NS’ latest announcement, sincere though it may have been, drew criticism from the World Jewish Restitution Organization. Its chairman, Gideon Taylor, described it as disappointing.

Taylor’s complaint is that NS failed to consult Jewish organizations and representatives of survivors before reaching a decision on the exact allocation of funds. He believes that a donation to assist “survivors and to support the Dutch Jewish community, which was devastated by the Holocaust,” would have been more helpful. One can only presume that Taylor, given his enormous experience in these matters, is right.

According to Taylor, NS did not bother discussing any of these issues with his organization or Holland’s Jewish community. NS’ faux pas was either an honest oversight or a calculated snub.

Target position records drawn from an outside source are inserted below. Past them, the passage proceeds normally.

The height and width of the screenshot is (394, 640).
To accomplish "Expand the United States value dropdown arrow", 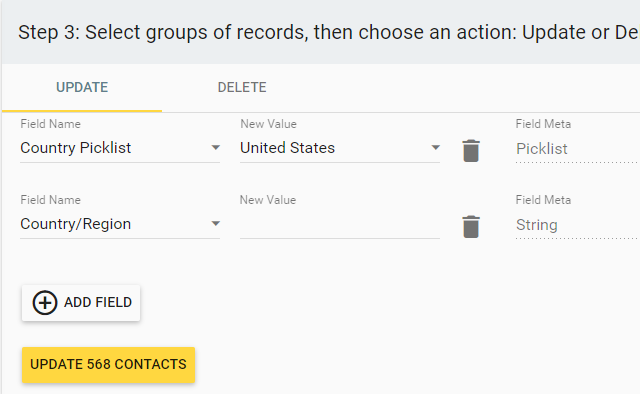I will click(x=436, y=148).
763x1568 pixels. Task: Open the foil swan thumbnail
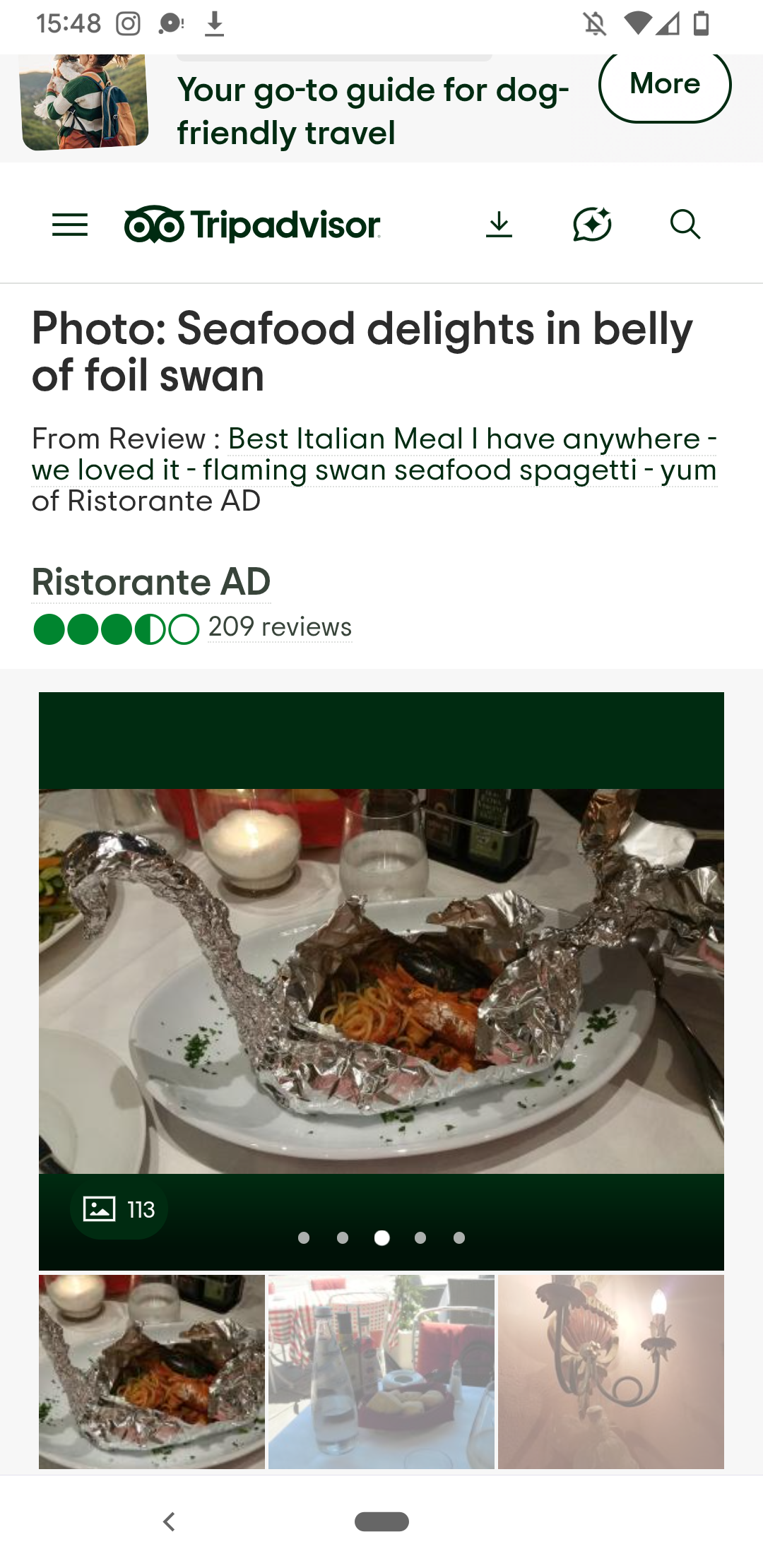coord(152,1372)

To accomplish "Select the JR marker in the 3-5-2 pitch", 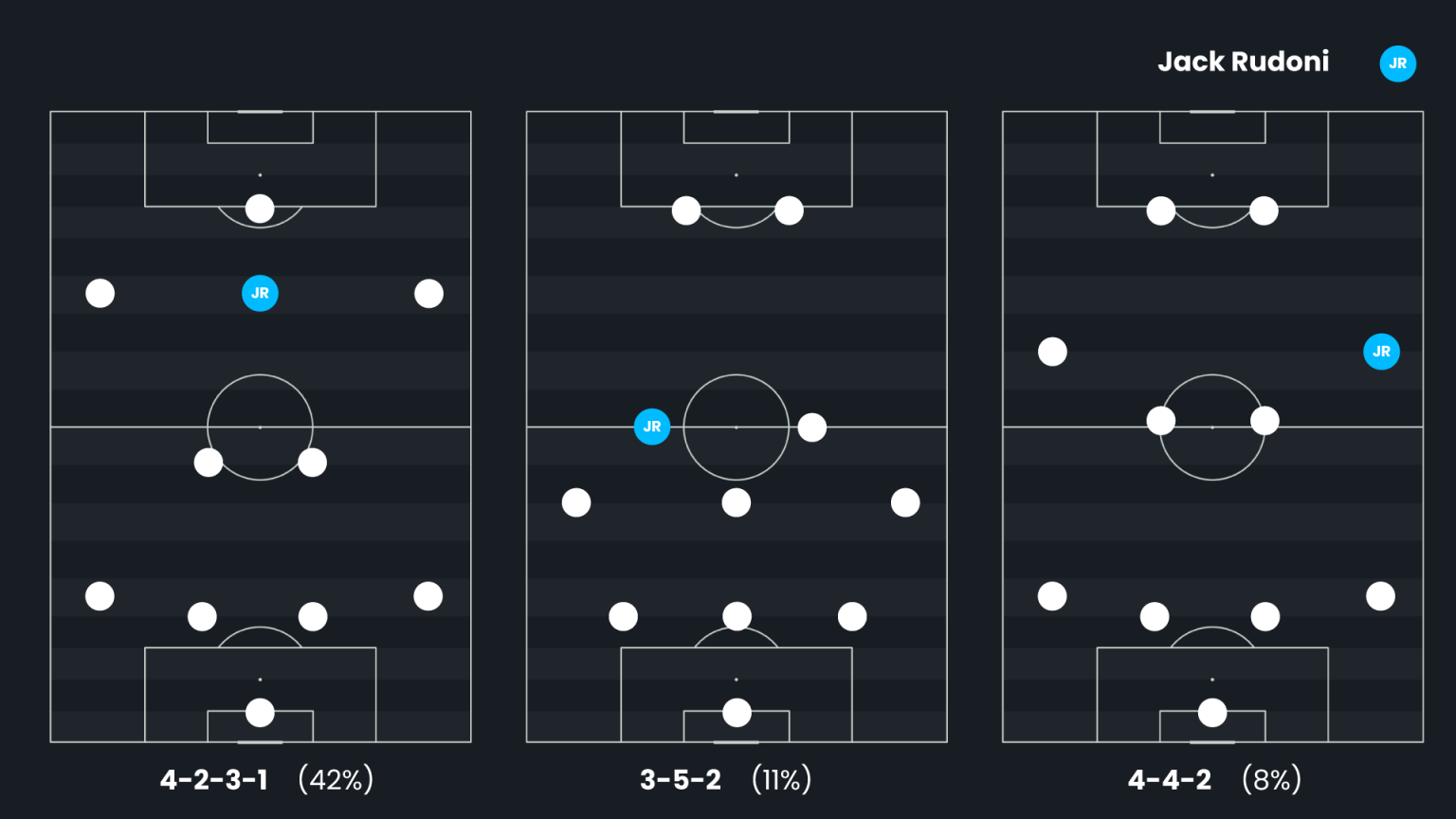I will click(652, 427).
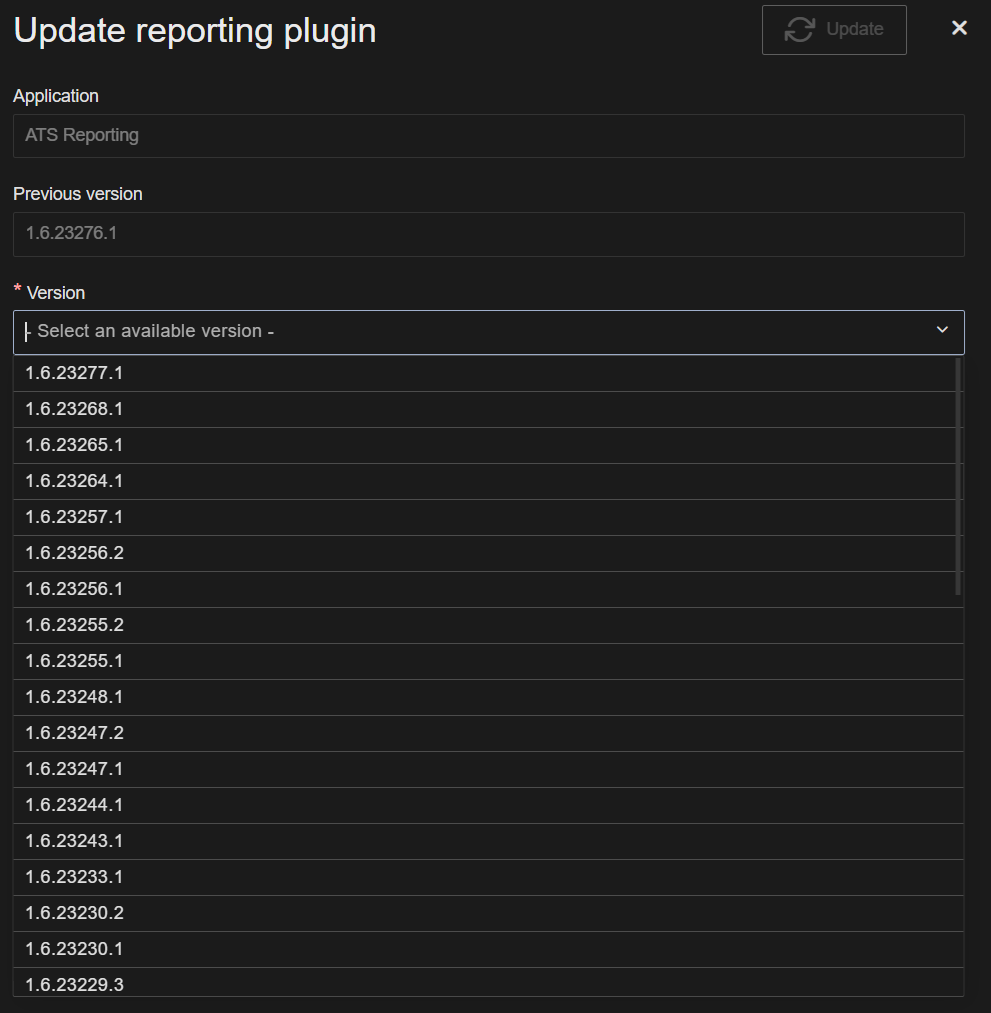Click the ATS Reporting application field
The width and height of the screenshot is (991, 1013).
[x=488, y=135]
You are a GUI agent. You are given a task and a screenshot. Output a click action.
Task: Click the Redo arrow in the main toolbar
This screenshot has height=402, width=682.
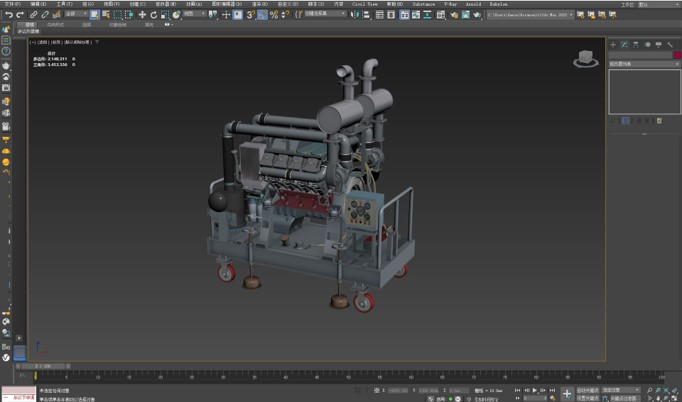20,15
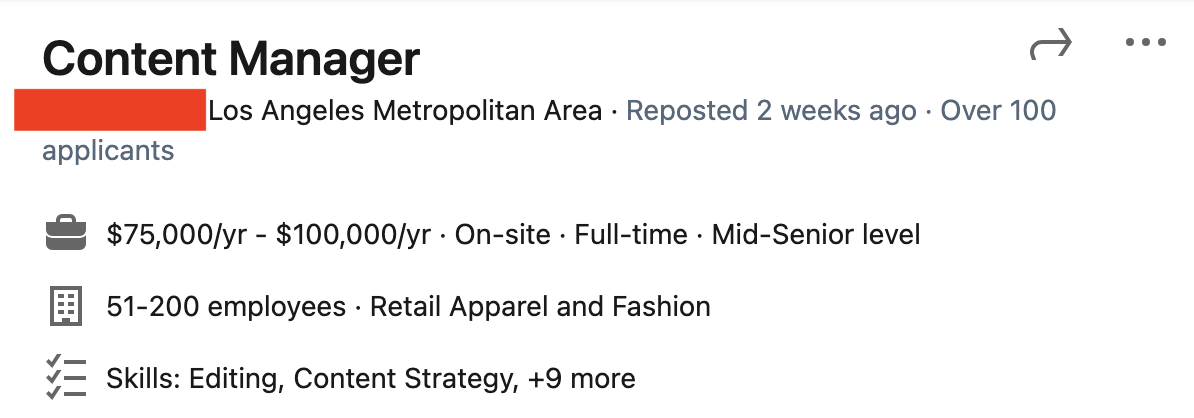This screenshot has height=418, width=1194.
Task: Click the share arrow icon
Action: (1050, 44)
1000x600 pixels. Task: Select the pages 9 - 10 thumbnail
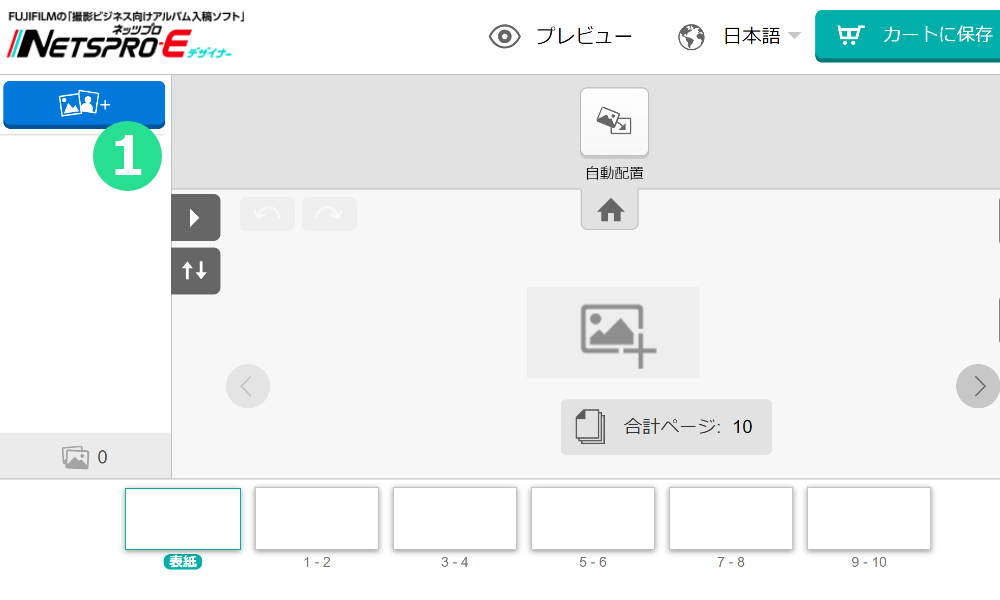869,519
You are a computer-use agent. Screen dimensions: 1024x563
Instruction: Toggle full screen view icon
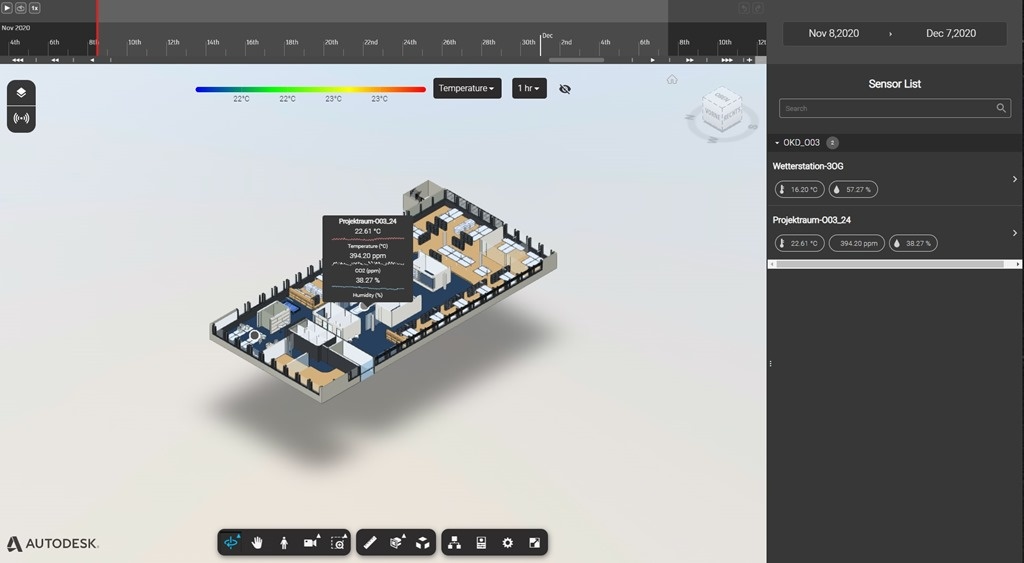534,542
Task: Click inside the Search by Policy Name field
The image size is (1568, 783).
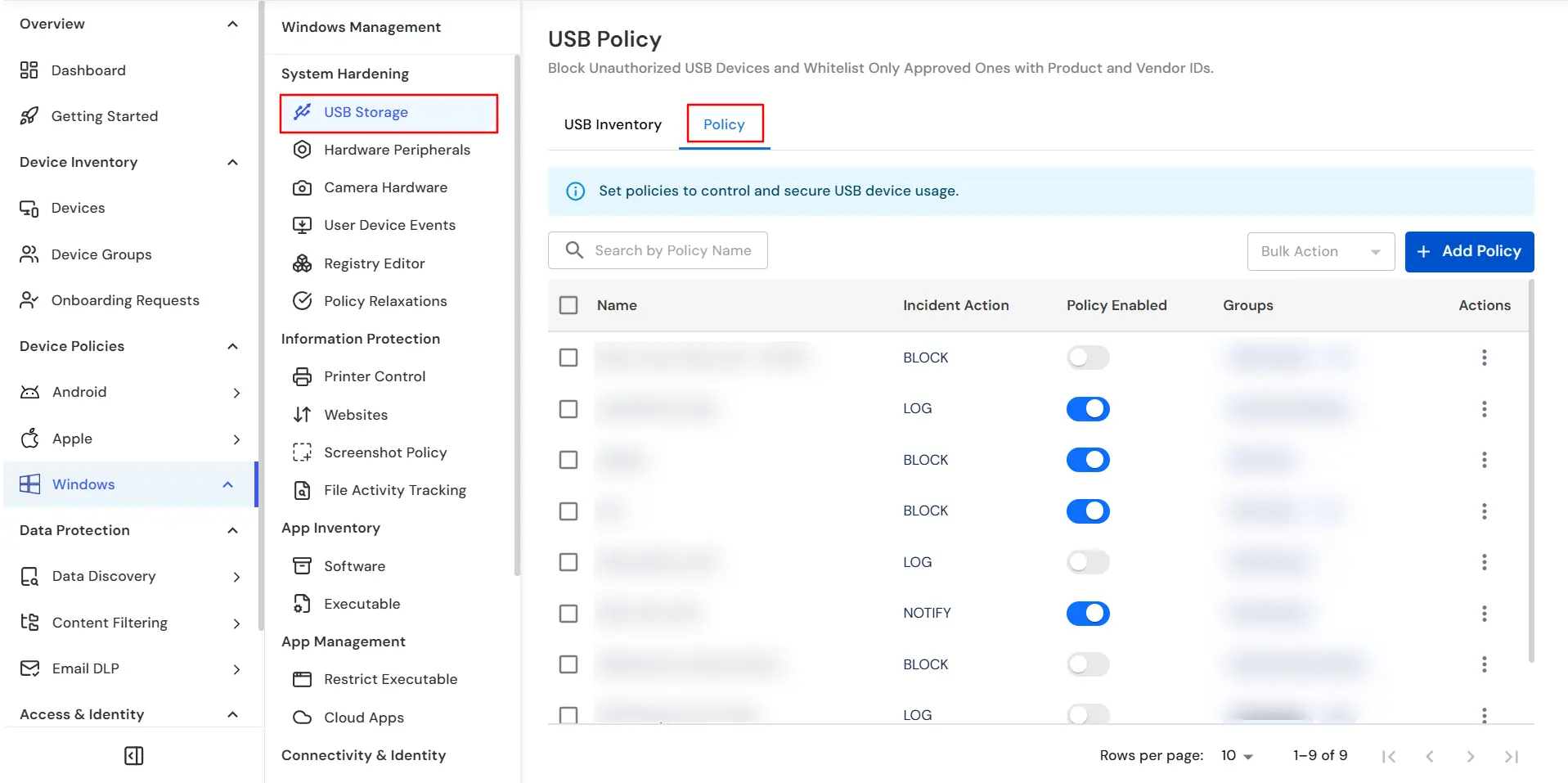Action: 671,250
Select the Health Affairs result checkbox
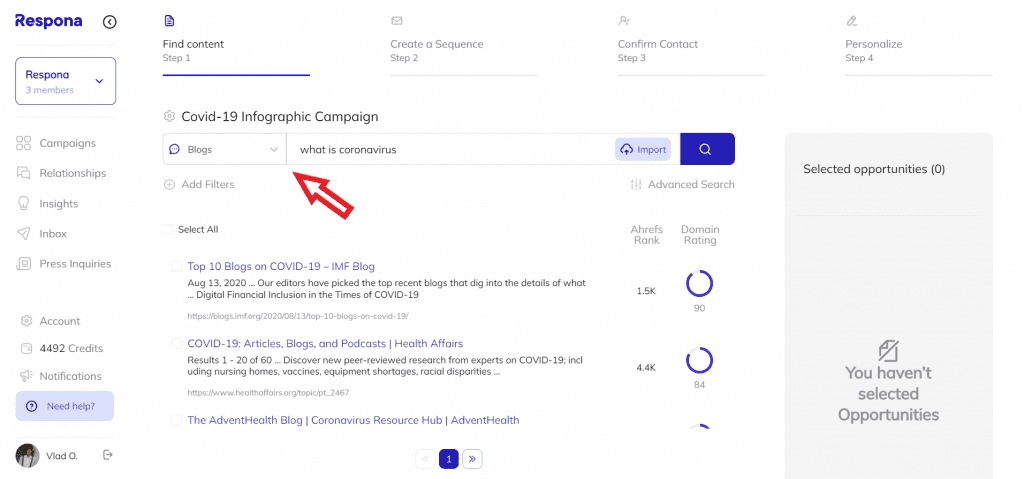1024x479 pixels. pos(176,344)
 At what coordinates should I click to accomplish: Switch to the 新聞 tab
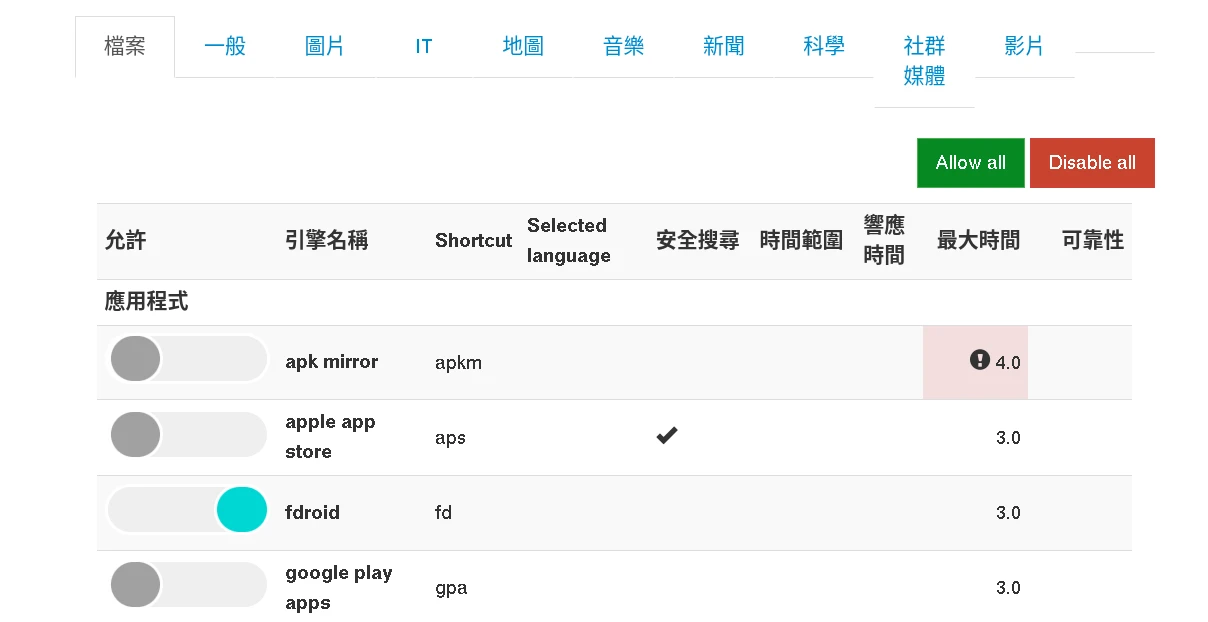click(x=723, y=47)
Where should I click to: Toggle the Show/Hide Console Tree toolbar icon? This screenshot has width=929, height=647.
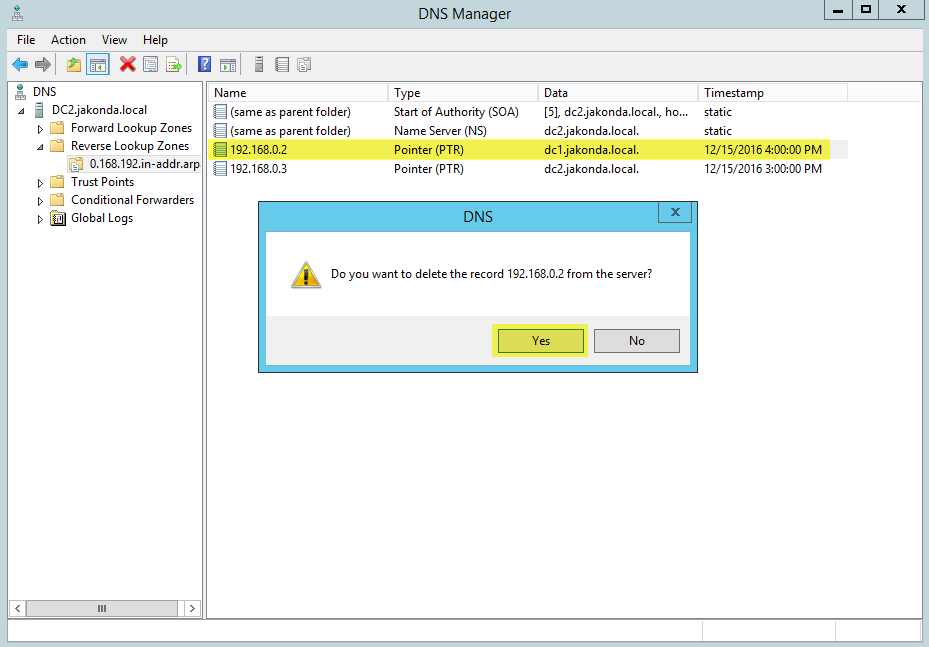[97, 65]
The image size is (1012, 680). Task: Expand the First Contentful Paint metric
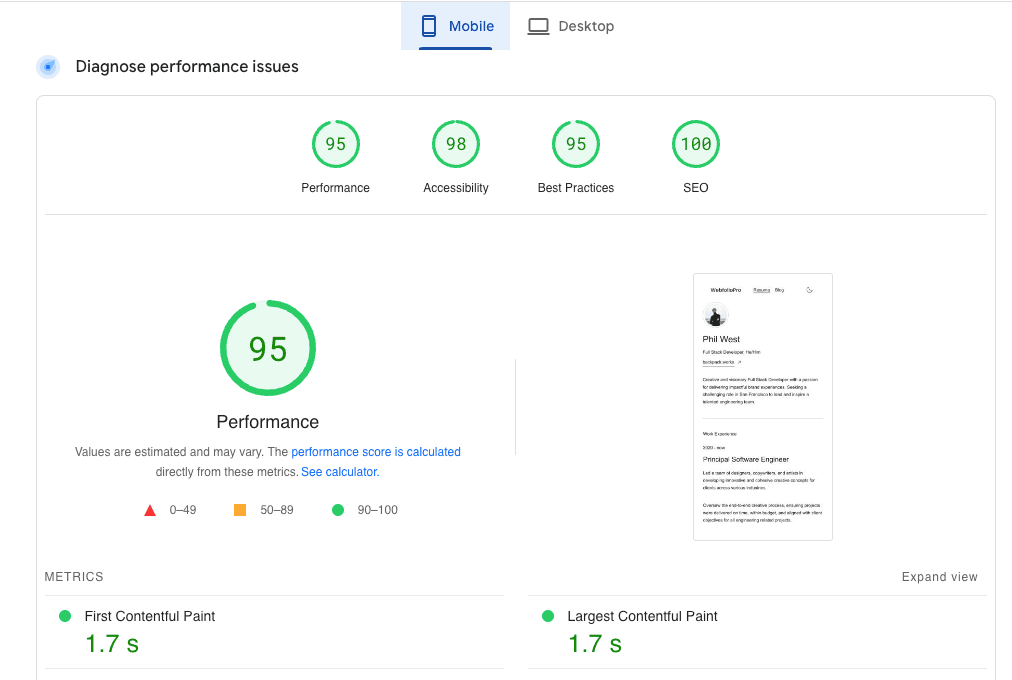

Whatever the case, NS can easily resolve the problem by discussing this issue with the World Jewish Restitution Organization so that a  mutually satisfactory outcome can be achieved as soon as possible.

The ball is in NS’ court because, as Taylor correctly pointed out, NS has yet to fully come to terms with “a history” that resulted in the deaths of tens of thousands of Dutch Jews.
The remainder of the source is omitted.